VEXED questions over whether Queensland's Wivenhoe Dam was managed incompetently and in breach of the operating manual - and whether much of Brisbane's flooding was avoidable - largely revolve around the weekend of January 8-9 last year.
There is no dispute about whether huge releases from the dam on Tuesday, January 11 when it had reached alarming levels caused most of the inundation early Thursday morning throughout Brisbane, even causing the Bremer River to back up to Ipswich. Expert evidence at Queensland's Commission of Inquiry has stated this as fact.
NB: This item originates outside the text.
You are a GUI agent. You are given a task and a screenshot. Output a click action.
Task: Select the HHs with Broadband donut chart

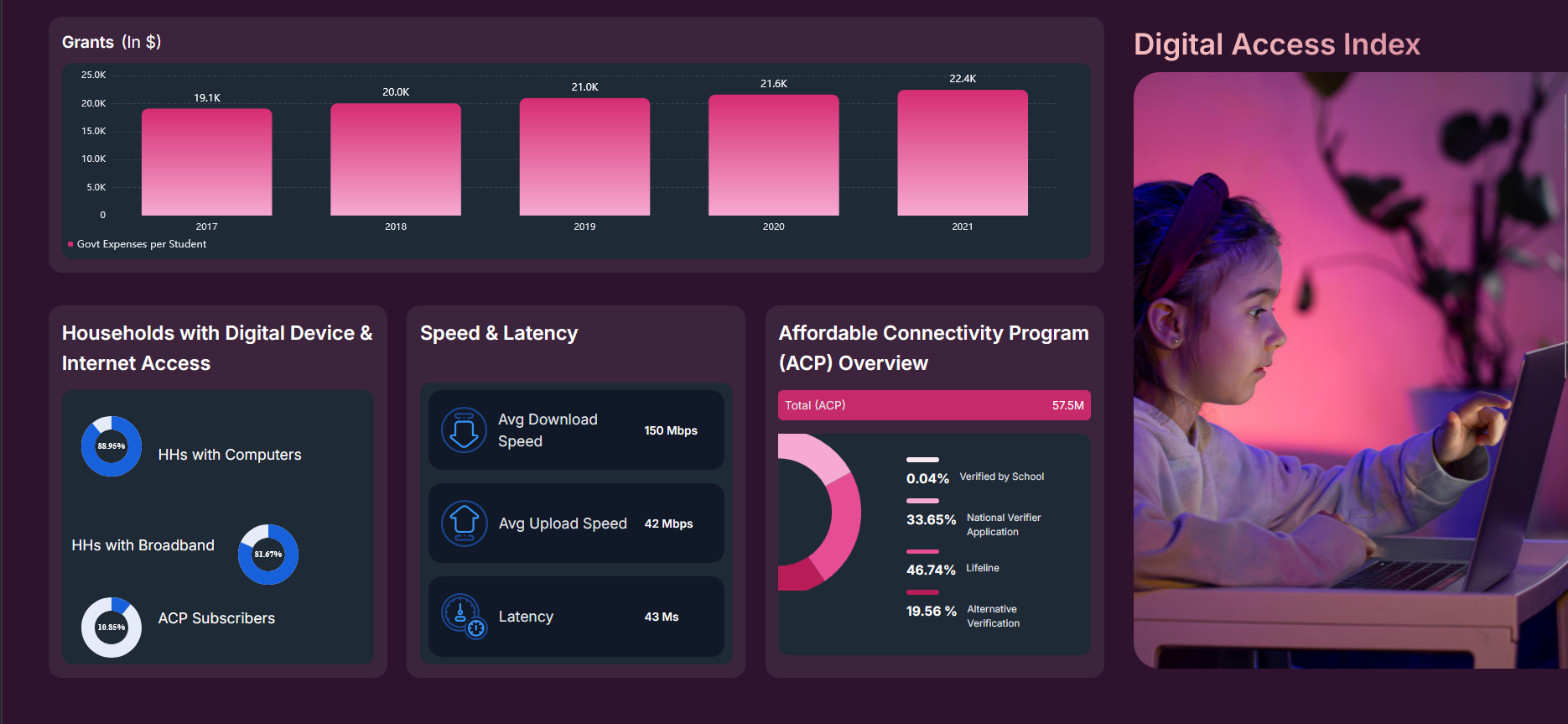click(x=268, y=555)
But what is now a live, and far more serious, matter is a body of cogent, contemporaneous evidence from the flood event showing that on the weekend before the huge releases, the operator of the dam, SEQWater, was in the wrong water-release strategy. Judging by its interim report and the approach towards key witnesses in public hearings, the inquiry has inadvertently overlooked this evidence relating to the most crucial feature of the dam's operation on those two fateful days.
The inquiry accepted, without rigorous testing, testimony on face value from one of the flood engineers who stated that he initiated the correct strategy.
The difficulty with this claim, as The Australian's investigation shows, is that it is directly contradicted by numerous references in many documents that were produced during the flood event by SEQWater staff and senior public servants.
All of these documents are highly relevant because they were produced in real time or soon afterwards; they are not after-the-event justifications.
And, crucially, they do not show that SEQWater was running the right flood mitigation strategy on the weekend before the flood. To the contrary, they show that SEQWater was in the wrong strategy, W1, which has a primary consideration of minimising disruption to rural communities, instead of protecting urban areas.
The stakes now are higher than ever. If SEQWater cannot prove it was using the correct strategy, it is likely to incur the wrath and the damages bills of thousands of people who may have been unnecessarily flooded.
Nothing in the many documents examined by The Australian in its investigation is consistent with SEQWater having invoked the W3 strategy at 8am on January 8, and everything in those documents points to W3 - the protection of Brisbane from flooding - being delayed until the city's fate was sealed due to the dam filling up.
It is now incumbent on investigators reporting to commissioner Catherine Holmes, who leads the $15 million inquiry, to examine the body of contrary evidence, and then test whether the dam operator's claims that it was running the correct strategy on that weekend actually stacks up. The timing could not be worse. The inquiry is meant to hand down its final report in just four weeks, and Premier Anna Bligh is set to call a state election any day. But flooded victims deserve the whole truth.